高雄に待機中の佐藤領事官が「おおっ国境を超えそうだ、意外に早く遭遇しそうだな、東海岸では無く、琉球島沖ぐらいに寄れないかな」と呟く。
リャン船長は「そうですね我が国もパトロール船を東側に強化して居ますが、我々も蘭嶼郷じゃなく琉球島沖の方が接近し易いです、シンディ―ちゃんにLINEできませんか?」と自分でアクセスしたい様だ。「うん さっきは忙しそうだったが、こちらから聞いてみよう」とスマホを出して入力して居る。

シンディーが弥さんを見ながら「お疲れでしょう2~3時間は休めるでしょうから、横になって体を休めて下さい、私たちも交代で操舵しますから、少尉さんも体を休めて下さい、弥さんの部屋の向かい側にも2ベット有りますから休んでください」と言われ拓少尉は「それではもうしわけないでしょう護衛役が寝る訳にいきませよ」と断る。
「この島の間を抜けると障害物が無くなります、ケイさんと交替でお一人づつでも良いでしょう、何かあったら呼びます」という言葉に納得し、各々交替勤務になった。

リャンさんの思いが通じる

シンディ―が「遭遇場所を探して居ます東側が風力があり岩礁が多いので、高雄の南に”琉球島が有りますがその沖合で接舷出来ますか?」とトークして来た。

佐藤領事官がスマホの画面をリャンに示す「やっぱりシンディーちゃんはプロだなぁ」と嬉しそうに声を大きくする。「分かったリャン船長の案通り南側が安全らしいので、2時間以内に出港しましょう、琉球島が目標ですね、これから本庁経由で地元の当局に協力を得ます」と衛星電話に手を伸ばす。
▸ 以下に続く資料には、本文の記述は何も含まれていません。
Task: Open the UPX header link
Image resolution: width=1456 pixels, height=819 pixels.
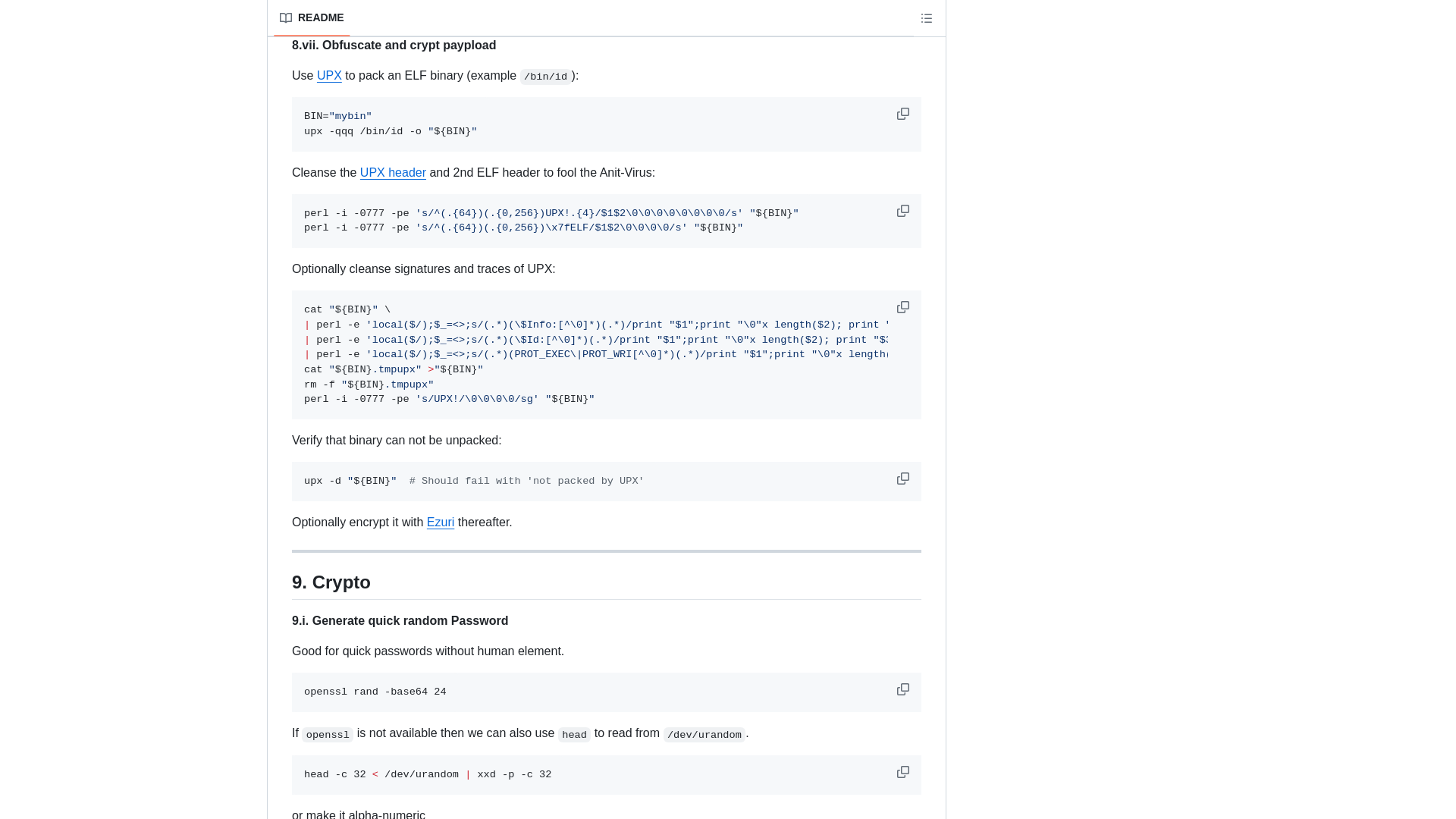Action: (393, 172)
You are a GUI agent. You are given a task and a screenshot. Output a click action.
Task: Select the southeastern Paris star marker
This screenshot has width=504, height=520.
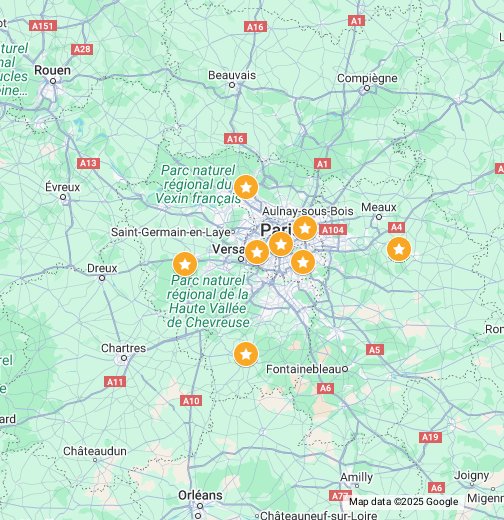coord(303,262)
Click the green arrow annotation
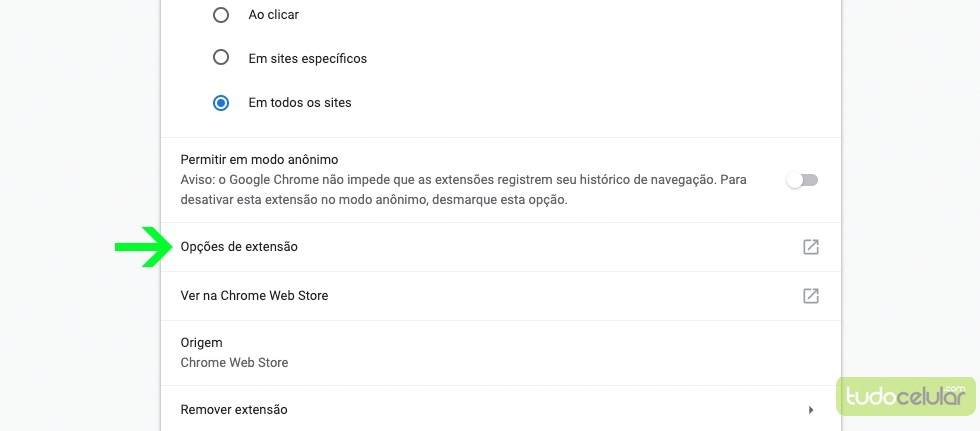This screenshot has width=980, height=431. (x=144, y=247)
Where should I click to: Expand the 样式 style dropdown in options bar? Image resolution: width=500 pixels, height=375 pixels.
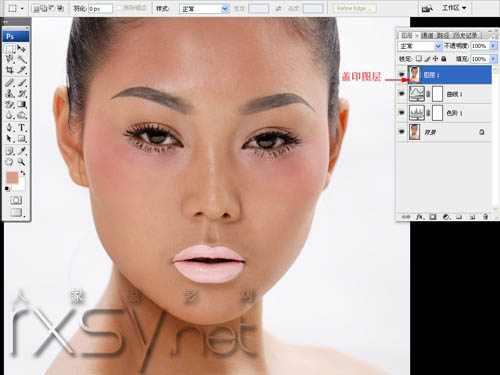(204, 9)
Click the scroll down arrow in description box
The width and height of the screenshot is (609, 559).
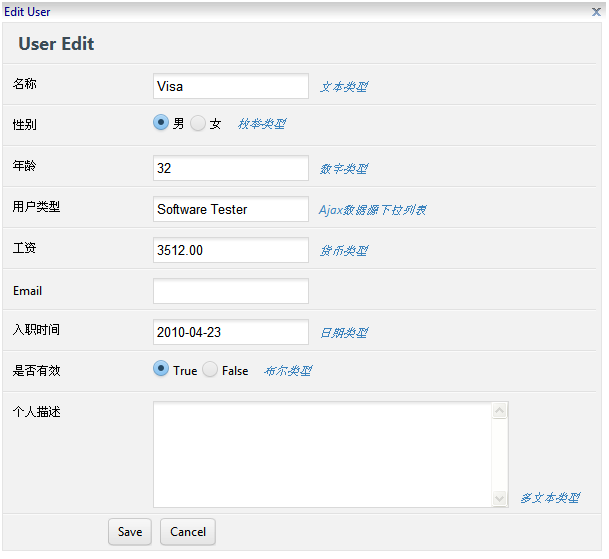[500, 498]
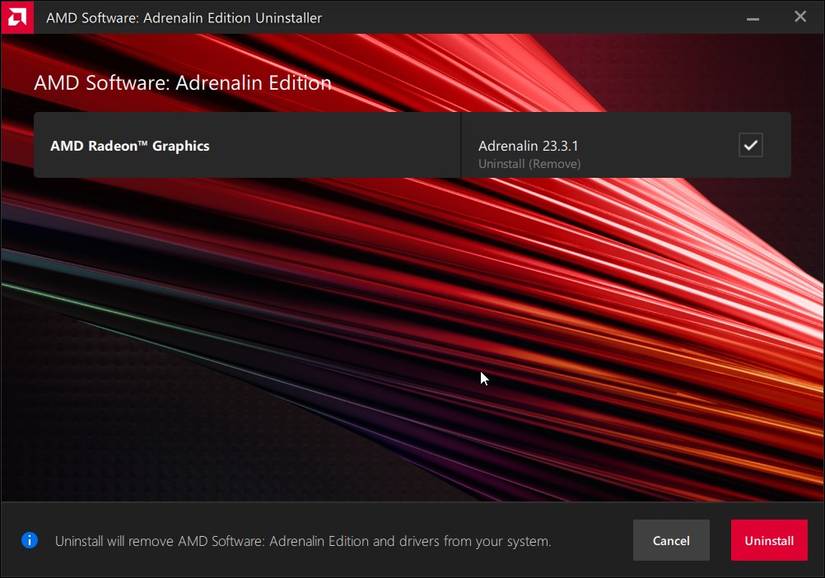Click the AMD Radeon Graphics driver row
This screenshot has width=825, height=578.
(x=245, y=145)
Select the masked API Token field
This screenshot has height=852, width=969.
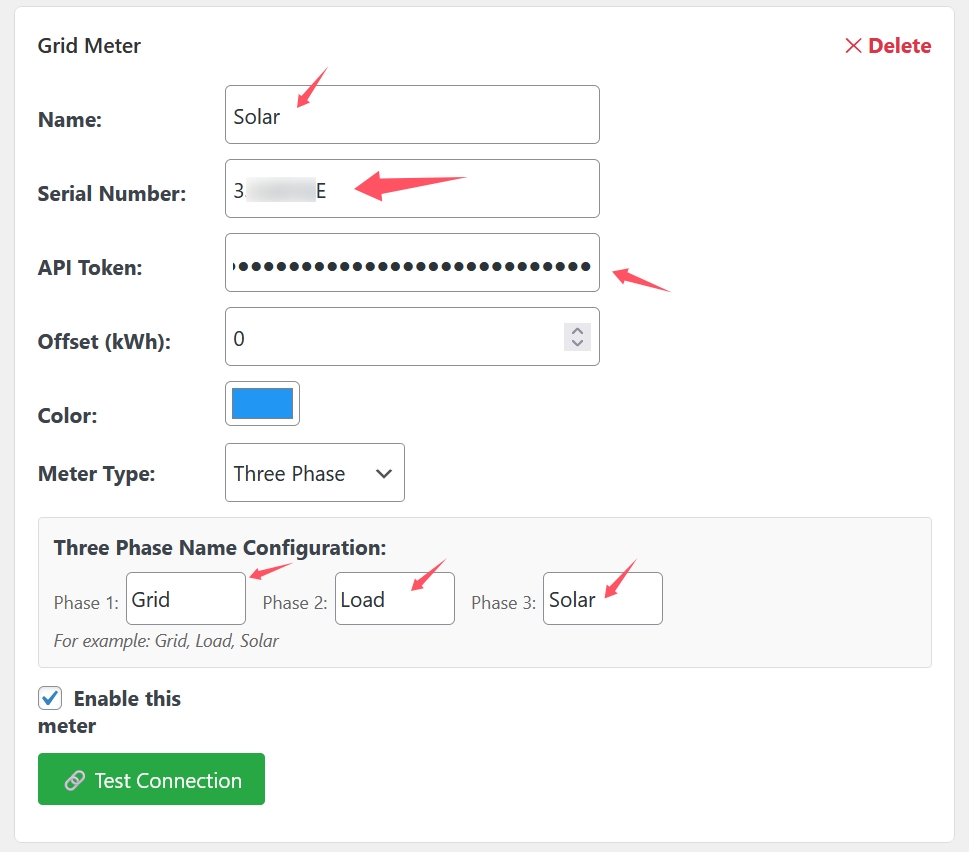412,264
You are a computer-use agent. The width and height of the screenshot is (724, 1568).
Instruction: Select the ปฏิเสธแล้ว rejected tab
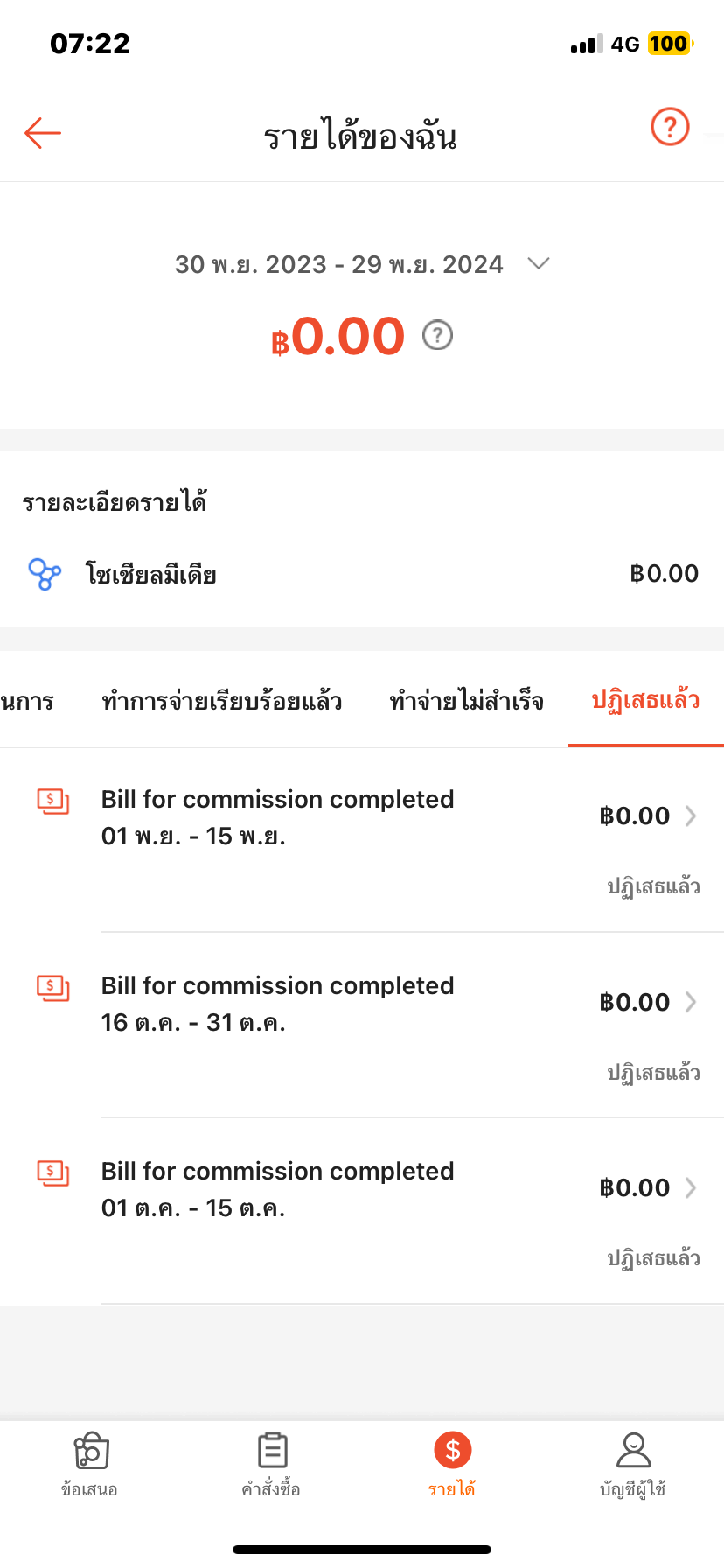tap(645, 701)
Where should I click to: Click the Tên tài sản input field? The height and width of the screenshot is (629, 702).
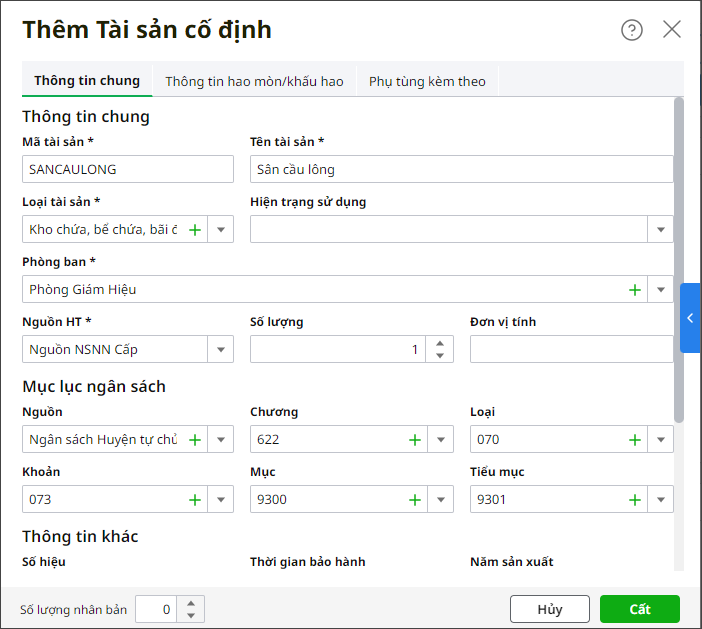pyautogui.click(x=461, y=170)
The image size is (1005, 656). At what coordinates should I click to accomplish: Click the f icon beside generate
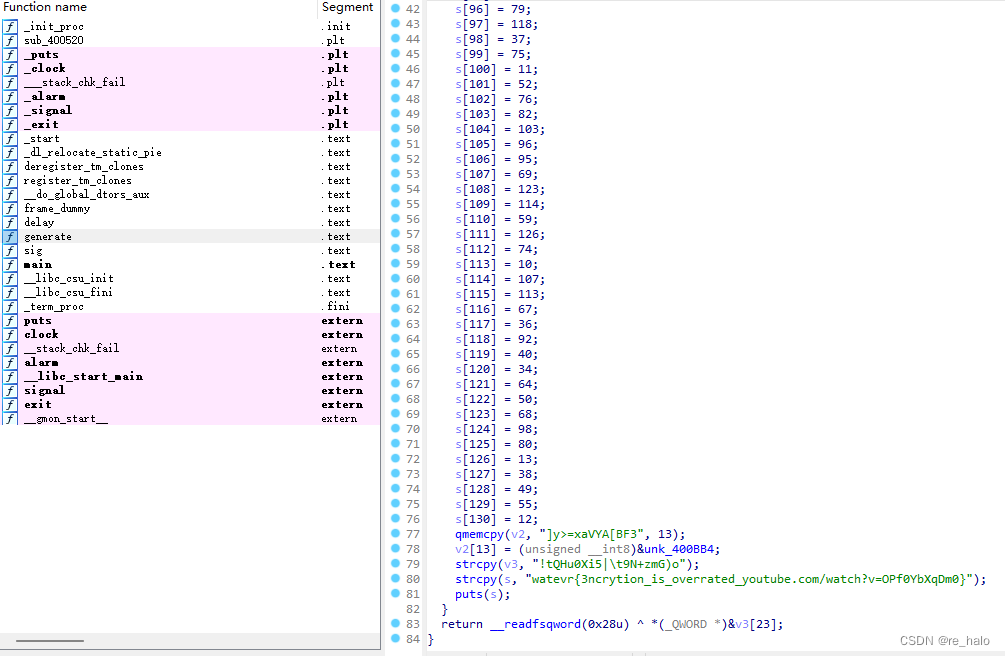point(9,236)
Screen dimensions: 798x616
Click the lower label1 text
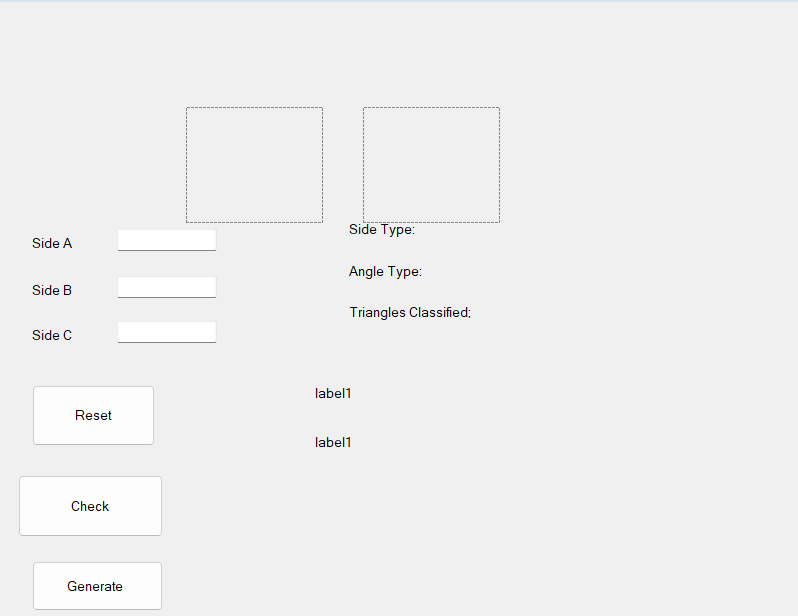(333, 442)
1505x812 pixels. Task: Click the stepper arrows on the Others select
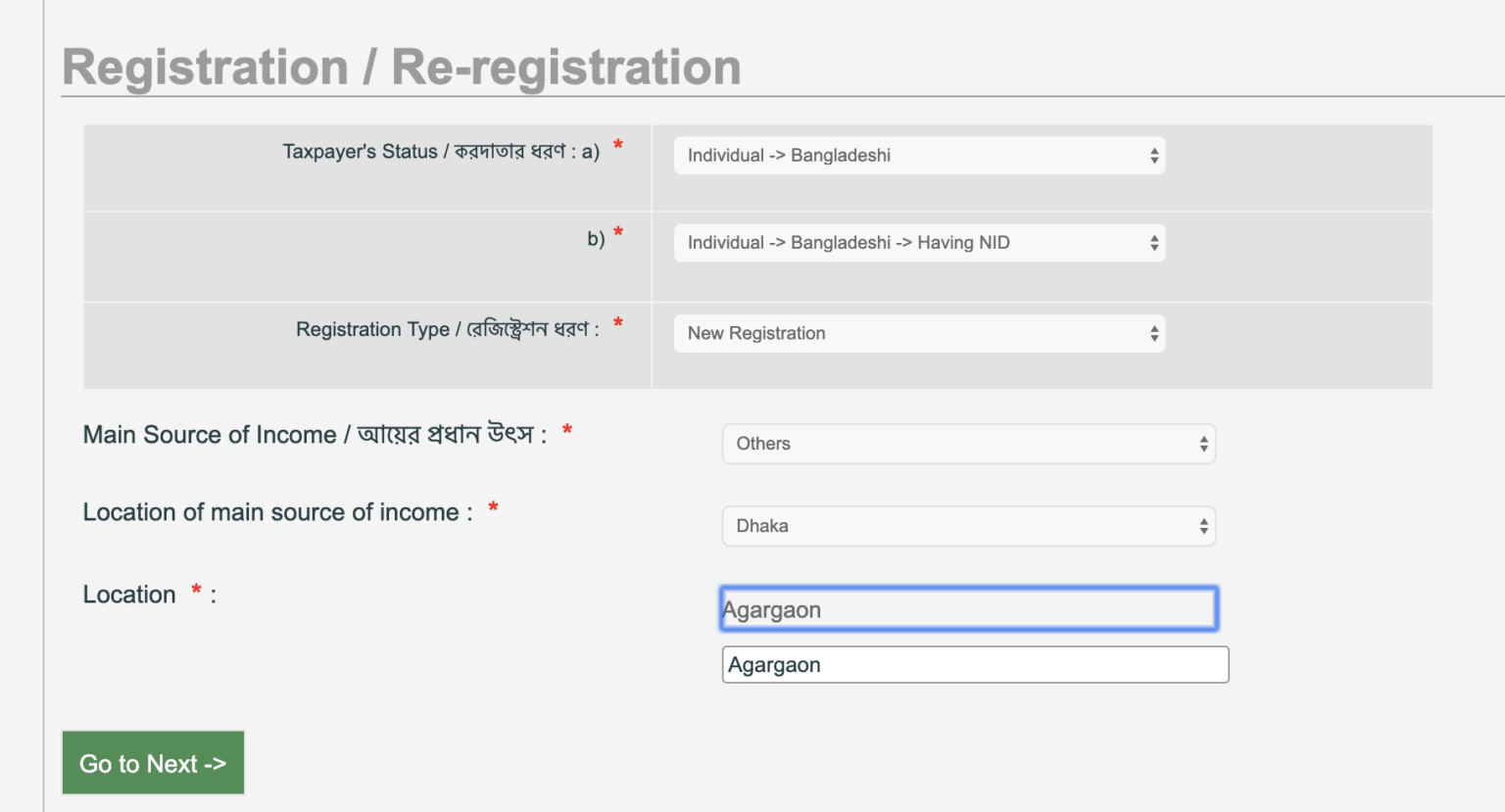pos(1203,444)
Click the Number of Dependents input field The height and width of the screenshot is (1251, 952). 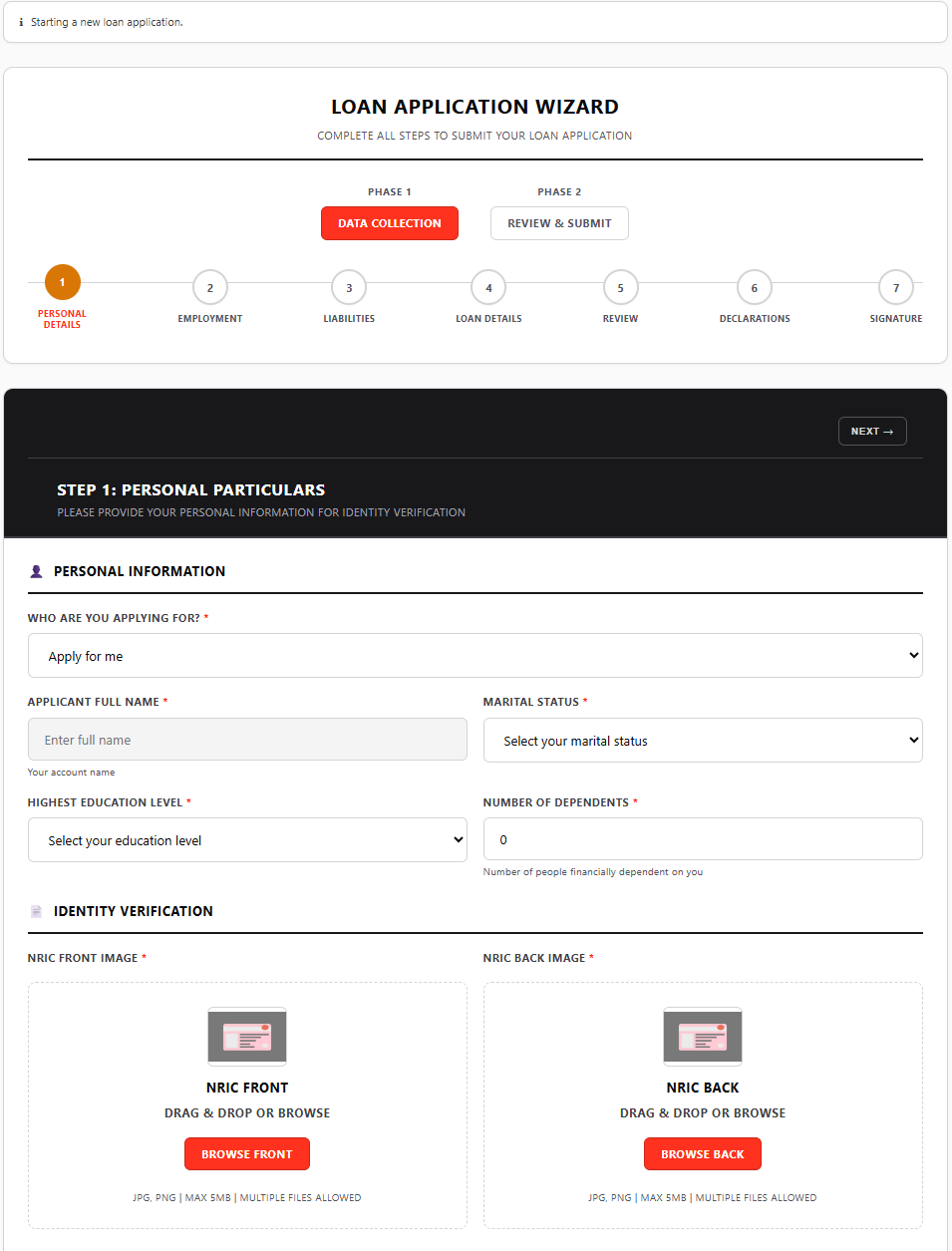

「えっつヤッパリ海上警備船が来ますか?」「いえ接舷は断ります遠方から見張って貰います、何しろ向こうにも軍の将校が付き添って居るので、難しいですが私は名乗って面談します、5分位時間を下さい」とリャン船長に確認を取っている。

仮眠タイムが出来た

「それじゃ私たちも交代で、仮眠を取りましょうか?」とリャン船長が傍にいる機関長と交流協会のメンバーのの顔をみる。

「あぁそうですね、私が事務所をお借りして、東京と連絡しますから皆さんも仮眠をして下さい」と佐藤さんが、衛星電話や書類を持って出て行く。そこへリャンさんの奥さんが毛布を抱えて「これ使って下さい」と置いて「何か欲しいモノが有ったら言ってください」と夫の顔を見る。「ポットにお湯を入れてコップを人数分頼む」と拝む真似をして居る。皆はニヤニヤ笑いながら「有難うございます」と4人の男たち頭をさげる。